→ Source extract:

The criminal records in Wisconsin are a collection of legal documents that detail an individual's interactions with the state criminal justice system.

Wisconsin Criminal Records are essential for law enforcement agencies, courts, and other legal professionals in maintaining public safety and upholding the law. These records provide a detailed history of an individual's criminal activity and help authorities make informed decisions regarding employment, housing, and immigration.

Depending on the specific details of an individual's criminal history, these records may contain various types of information, such as the following:

  • Name, address, date of birth, sex, aliases, and other identifying details of the subject
  • Physical descriptors such as height and weight
  • Mugshots
  • Information about an individual's arrests, including the arrest date and location, the name of the arresting agency, and the charges filed
  • Details about the court proceedings, including the dates of the court hearings, the presiding judge, and the verdict
  • Information about any convictions or guilty pleas, including the sentence and any probation or parole terms
  • Information about outstanding arrest warrants or orders issued against the individual
  • Details about any incarceration, including the location and duration of the sentence and the release date

In Wisconsin, criminal records are generally public records under the Wisconsin Open Records Law, which means that members of the public have a right to access them.

However, certain criminal records may be exempt from public disclosure, such as juvenile records, certain confidential law enforcement records, and some related to ongoing investigations or prosecutions.

What Are the Types of Crimes in Wisconsin?

Like other states, Wisconsin has unique laws and regulations governing criminal activity. In this state, criminal offenses are classified into numerous categories based on the gravity of the crime and other elements, such as the perpetrator's purpose and the victim's damage.

Here are the various types of crimes that exist in Wisconsin:


Felonies in Wisconsin are serious criminal offenses that carry a potential penalty of imprisonment for one year or more. Wisconsin categorizes felonies into nine classes, with Class A being the most severe and Class I being the least harsh.

Listed below are examples of offenses in each classification and their corresponding maximum penalties:

Class A Felonies

Class A felonies are the most severe felony offenses in Wisconsin, punishable by life imprisonment. Some examples of these offenses include first-degree intentional homicide, treason, and first-degree sexual assault involving minors under 13.

→ Stored data:

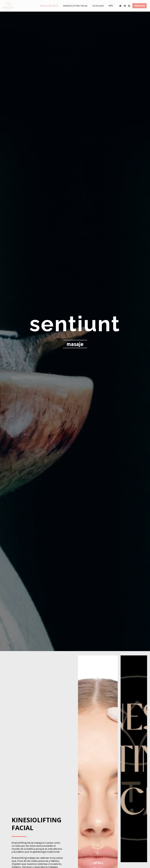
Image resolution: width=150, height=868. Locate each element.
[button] (125, 6)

→ To-do list:
(a) Answer these from the Wisconsin criminal records text, one line each:
(i) Under which law are criminal records in Wisconsin generally public?
(ii) Into how many classes does Wisconsin divide felonies?
(iii) What punishment applies to Class A felonies?
(b) Transcribe the Wisconsin criminal records text starting at "Listed below are" and ending at "minors under 13.".
(c) List every offense that the Wisconsin criminal records text gives as an example of a Class A felony.

→ Responses to the tasks:
(a)
(i) The Wisconsin Open Records Law
(ii) Nine
(iii) Life imprisonment

(b)
Listed below are examples of offenses in each classification and their corresponding maximum penalties:

Class A Felonies

Class A felonies are the most severe felony offenses in Wisconsin, punishable by life imprisonment. Some examples of these offenses include first-degree intentional homicide, treason, and first-degree sexual assault involving minors under 13.

(c)
- First-degree intentional homicide
- Treason
- First-degree sexual assault involving minors under 13